In 2008, each prisoner in Michigan cost taxpayers $28,000. With a state prison population of some 50,000, the annual tab was nearly $1.5 billion.
Michigan’s prison spending was the subject of the Mackinac Center for Public Policy’s March 25 Issues and Ideas Forum in Lansing. The forum, called “Beyond the Bars, Corrections Alternatives,” featured solutions offered by a noted lawyer with the American Civil Liberties Union.
Alvin Bronstein is Director Emeritus of the National Prison Project of the ACLU Foundation. He has argued prison-related cases in federal and appellate courts, as well as the U.S. Supreme Court. Bronstein has also been a consultant to state and federal correctional facilities and written books and articles on corrections.

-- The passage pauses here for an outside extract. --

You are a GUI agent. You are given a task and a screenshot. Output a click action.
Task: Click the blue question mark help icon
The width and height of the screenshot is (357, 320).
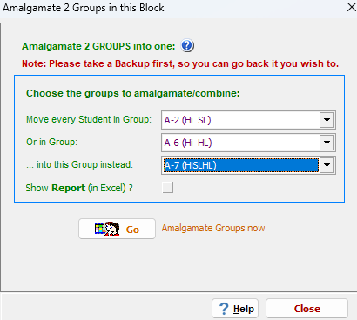click(187, 46)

He says that the need to reform the nation’s prison system is urgent: “That’s an understatement. We have 25 percent of the world’s prison population in this country. The land of the free and the home of the brave has 25 percent of the world’s prison population incarcerated right now, today.”
Bronstein endorses alternative sentencing, which he says is successful in Canada and elsewhere.
“So what I’m working on and what others are working on,” he says, “is to reduce that reliance on incarceration and try to utilize some of the truly successful alternatives to incarceration, in addition to shorter sentences. But alternatives from the get-go.”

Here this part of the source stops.